= YOUR TASK =
From the entries below, extract every line that includes the word "computer".

Content starts

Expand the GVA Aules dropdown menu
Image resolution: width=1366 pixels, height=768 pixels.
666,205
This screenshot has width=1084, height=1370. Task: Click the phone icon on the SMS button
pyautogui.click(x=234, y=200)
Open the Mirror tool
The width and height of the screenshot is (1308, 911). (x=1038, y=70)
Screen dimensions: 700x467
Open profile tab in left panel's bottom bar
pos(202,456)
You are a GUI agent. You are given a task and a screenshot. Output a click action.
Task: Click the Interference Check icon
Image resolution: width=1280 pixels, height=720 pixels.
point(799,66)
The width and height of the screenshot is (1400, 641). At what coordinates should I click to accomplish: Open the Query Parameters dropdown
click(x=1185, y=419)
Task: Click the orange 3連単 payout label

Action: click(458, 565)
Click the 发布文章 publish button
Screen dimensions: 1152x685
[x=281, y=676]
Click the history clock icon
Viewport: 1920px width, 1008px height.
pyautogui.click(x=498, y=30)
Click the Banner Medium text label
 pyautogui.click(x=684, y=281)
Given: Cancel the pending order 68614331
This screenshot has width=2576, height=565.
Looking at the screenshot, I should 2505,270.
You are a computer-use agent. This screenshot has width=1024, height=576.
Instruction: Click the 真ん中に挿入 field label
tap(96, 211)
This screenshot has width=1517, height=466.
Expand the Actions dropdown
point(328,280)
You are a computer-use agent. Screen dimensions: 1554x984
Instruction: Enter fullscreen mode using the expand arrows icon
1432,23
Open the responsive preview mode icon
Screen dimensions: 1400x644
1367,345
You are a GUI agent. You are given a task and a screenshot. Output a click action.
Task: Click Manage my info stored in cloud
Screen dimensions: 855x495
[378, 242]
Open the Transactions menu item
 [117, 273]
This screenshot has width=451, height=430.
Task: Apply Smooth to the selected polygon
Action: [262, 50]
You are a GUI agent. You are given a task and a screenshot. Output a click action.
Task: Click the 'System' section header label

Content ends

= EXERCISE SOLUTION =
You are a computer-use agent. This screenshot has width=1024, height=576.
You are a computer-use agent. Screen dimensions: 1554x984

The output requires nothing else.